* _WHAT IS EXPECTED_
Your task is to gather the lines below that hold the string "toolbar".

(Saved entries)
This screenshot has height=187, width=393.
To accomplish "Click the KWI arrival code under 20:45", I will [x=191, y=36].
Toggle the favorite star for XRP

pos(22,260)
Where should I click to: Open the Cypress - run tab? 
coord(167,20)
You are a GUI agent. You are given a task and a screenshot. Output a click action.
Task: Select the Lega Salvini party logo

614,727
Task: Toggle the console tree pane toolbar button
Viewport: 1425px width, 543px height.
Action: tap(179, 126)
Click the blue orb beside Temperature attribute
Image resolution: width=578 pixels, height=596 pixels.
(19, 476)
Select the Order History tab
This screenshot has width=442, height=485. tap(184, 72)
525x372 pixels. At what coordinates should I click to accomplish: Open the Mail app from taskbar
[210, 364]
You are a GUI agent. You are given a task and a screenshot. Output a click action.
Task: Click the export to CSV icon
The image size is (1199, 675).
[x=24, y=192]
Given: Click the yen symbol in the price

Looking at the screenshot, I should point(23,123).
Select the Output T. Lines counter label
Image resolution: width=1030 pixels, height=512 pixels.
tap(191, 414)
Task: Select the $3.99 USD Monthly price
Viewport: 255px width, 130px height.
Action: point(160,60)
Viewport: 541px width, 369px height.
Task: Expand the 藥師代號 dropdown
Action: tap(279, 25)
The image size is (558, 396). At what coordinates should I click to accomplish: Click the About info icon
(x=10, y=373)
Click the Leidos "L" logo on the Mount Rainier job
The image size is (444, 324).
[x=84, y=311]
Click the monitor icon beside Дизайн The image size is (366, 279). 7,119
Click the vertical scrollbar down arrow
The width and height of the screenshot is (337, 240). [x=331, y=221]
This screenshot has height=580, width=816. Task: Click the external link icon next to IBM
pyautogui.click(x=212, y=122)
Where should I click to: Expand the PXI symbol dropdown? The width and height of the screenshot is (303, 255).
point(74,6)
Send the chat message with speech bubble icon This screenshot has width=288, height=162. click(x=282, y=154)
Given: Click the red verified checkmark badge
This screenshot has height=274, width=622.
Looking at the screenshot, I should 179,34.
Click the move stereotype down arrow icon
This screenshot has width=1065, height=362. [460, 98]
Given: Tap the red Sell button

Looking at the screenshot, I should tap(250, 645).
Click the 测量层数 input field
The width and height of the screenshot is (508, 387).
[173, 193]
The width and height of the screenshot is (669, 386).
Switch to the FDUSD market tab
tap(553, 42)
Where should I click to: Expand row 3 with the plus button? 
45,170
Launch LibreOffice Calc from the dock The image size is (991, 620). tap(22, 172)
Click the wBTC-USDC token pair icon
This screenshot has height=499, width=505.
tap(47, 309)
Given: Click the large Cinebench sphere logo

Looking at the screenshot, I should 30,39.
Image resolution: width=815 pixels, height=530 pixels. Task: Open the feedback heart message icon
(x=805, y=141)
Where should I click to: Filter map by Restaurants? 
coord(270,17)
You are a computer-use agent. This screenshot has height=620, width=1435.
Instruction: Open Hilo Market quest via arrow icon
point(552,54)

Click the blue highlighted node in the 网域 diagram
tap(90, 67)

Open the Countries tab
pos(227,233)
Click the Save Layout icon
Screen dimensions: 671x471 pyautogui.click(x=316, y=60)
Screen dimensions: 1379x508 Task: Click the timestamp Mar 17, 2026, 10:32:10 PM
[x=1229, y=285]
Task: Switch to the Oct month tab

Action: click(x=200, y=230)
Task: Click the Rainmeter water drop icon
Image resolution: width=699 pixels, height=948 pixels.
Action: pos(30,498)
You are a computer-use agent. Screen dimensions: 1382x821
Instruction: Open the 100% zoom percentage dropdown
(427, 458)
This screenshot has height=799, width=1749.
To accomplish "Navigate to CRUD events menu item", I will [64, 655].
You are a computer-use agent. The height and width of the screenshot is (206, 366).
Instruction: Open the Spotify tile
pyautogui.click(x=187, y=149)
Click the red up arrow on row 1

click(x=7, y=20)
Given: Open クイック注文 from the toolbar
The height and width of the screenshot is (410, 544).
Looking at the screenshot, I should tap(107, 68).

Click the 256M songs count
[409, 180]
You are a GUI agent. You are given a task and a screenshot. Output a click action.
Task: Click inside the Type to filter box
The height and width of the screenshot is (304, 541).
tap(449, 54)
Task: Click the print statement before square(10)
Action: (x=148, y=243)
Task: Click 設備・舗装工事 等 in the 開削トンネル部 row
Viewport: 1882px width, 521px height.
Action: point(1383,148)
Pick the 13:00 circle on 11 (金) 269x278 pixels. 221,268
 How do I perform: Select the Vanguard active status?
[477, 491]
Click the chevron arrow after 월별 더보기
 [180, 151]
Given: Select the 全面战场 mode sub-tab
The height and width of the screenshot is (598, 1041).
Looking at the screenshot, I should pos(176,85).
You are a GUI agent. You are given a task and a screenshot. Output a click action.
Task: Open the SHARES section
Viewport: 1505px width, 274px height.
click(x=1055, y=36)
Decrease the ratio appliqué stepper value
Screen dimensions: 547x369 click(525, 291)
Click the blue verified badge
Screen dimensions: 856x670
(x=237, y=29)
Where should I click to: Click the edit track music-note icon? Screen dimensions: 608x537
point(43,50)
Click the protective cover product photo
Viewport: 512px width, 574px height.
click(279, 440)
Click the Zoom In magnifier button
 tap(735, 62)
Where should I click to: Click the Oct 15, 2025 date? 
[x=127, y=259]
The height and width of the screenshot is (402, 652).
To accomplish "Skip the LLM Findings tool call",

* _THE ANSWER_
Task: Toggle the console tree pane toolbar button
Given: Open クイック注文 from the toolbar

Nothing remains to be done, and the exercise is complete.